L’Histoire de Manon : épisode 1
Lundi 23 avril 2012. L’Histoire de Manon de Kenneth MacMillan par le Ballet de l’Opéra de Paris, au Palais Garnier. Avec Aurélie Dupont (Manon), Josua Hoffalt (Des Grieux), Jérémie Bélingard (Lescaut), Muriel Zusperreguy (La maîtresse de Lescaut), Aurélien Houette (Monsieur de G.M.) et Viviane Descoutures (Madame).
Que de choses à dire sur cette représentation de L’Histoire de Manon… Il s’agissait pour moi d’une découverte, je l’avoue. Et les impressions sont quelques peu mitigées. A force d’entendre parler de ce ballet, d’écouter les souvenirs émus, les “De toute façon, L’Histoire de Manon, c’est mon ballet préféré“, l’attente était peut-être trop grande. La soirée a défilé à toute vitesse, prise par l’histoire qui se déroule sans encombre, les beaux costumes et les décors qui savent raconter une époque. Mais la révélation ne s’est pas produite. Pas de bouche grande ouverte, pas de souffle coupé, pas de larmes aux yeux, contrairement à la claque reçue par la découverte de La Dame aux Camélias.
Alors à qui la faute ? Au regard qui doit s’éduquer et se faire au style MacMillan ? A la compagnie ? Aux interprètes du soir ? Verdict lors des prochaines distributions.
Mais ce manque d’emportement, comme je l’ai dit plus haut, n’a pas empêché la soirée d’être bonne. Découvrir un ballet a toujours quelque chose d’excitant. Il y a la découverte, l’œil qui ne sait pas où se poser tellement il y a de choses à voir et la chorégraphie à découvrir. Kenneth MacMillan aimait les pas un peu tarabiscotés visiblement, et surtout les longs pas de deux, acrobatiques, mais si romantiques et passionnés.
Le premier acte défile ainsi avec beaucoup de séduction entre une ville de province et la capitale. Un mail attentif m’a un peu mieux expliqué l’histoire, bien plus noire que ce que j’écrivais lors de la présentation des distributions. Ce n’est pas de mariage avec Monsieur de G.M. dont on parle, mais bien de prostitution.

────────────────────────────────────────

* [TRAVAIL DEMANDÉ]
1/ Dans la critique de L’Histoire de Manon, quel danseur interprète le rôle de Lescaut ?
2/ Poursuivez la critique de L’Histoire de Manon juste après sa dernière phrase.

* [DONNÉES COLLECTÉES]
────────────────────────────────────────

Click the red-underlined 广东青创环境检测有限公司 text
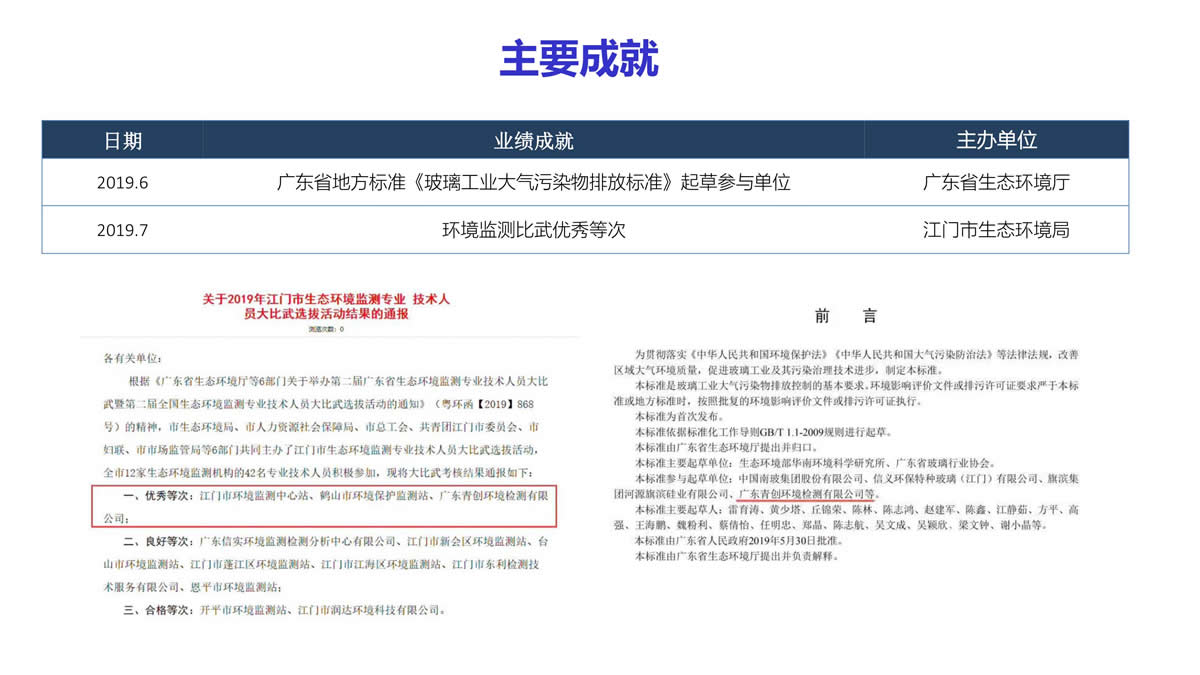The image size is (1200, 675). click(x=806, y=493)
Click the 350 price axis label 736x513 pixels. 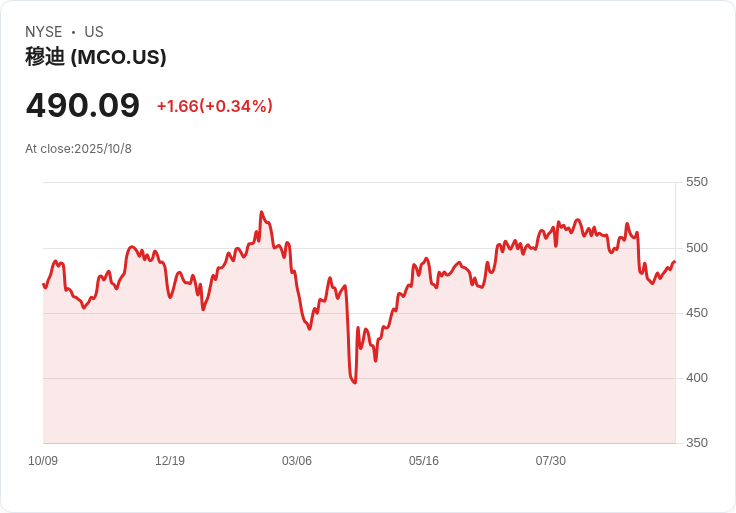point(697,443)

────────────────────────────────────────

* [RÉSULTATS ORDONNÉS]
1/ Jérémie Bélingard.

2/
Jérémie Bélingard, alias Lescaut, le frère de Manon, se révèle être la star de ce premier acte. De par sa fougueuse variation qui ouvre la soirée, mais aussi par son sen théâtrale. Lescaut sait très bien l’empreinte qu’il a sur sa jeune sœur, et comprend très vite l’argent qu’il a à en tirer. C’est lui qui choisit ses clients, dirige indirectement la sexualité de sa benjamine en bon frère incestueux, et la persuade de sombrer dans le vice. Un peu d’argent, une vie sociale et des beaux bijoux contre quelques nuits avec Monsieur de G.M., cela peut valoir le coup.
La Manon d’Aurélie Dupont n’est pas vraiment innocente de toute façon, mais déjà exaltée. Sa tête tourne, et elle croit le dernier qui lui parle. Mais elle y croit à fond. Le pas de trois entre elle, Lescaut et G.M. reste ainsi sûrement le moment le plus intense de l’acte. Les acrobaties de MacMillan, qui font passer Aurélie Dupont de l’une à l’autre main des deux danseurs, se transforme en une étrange ambivalence, malsaine et un peu mystérieuse.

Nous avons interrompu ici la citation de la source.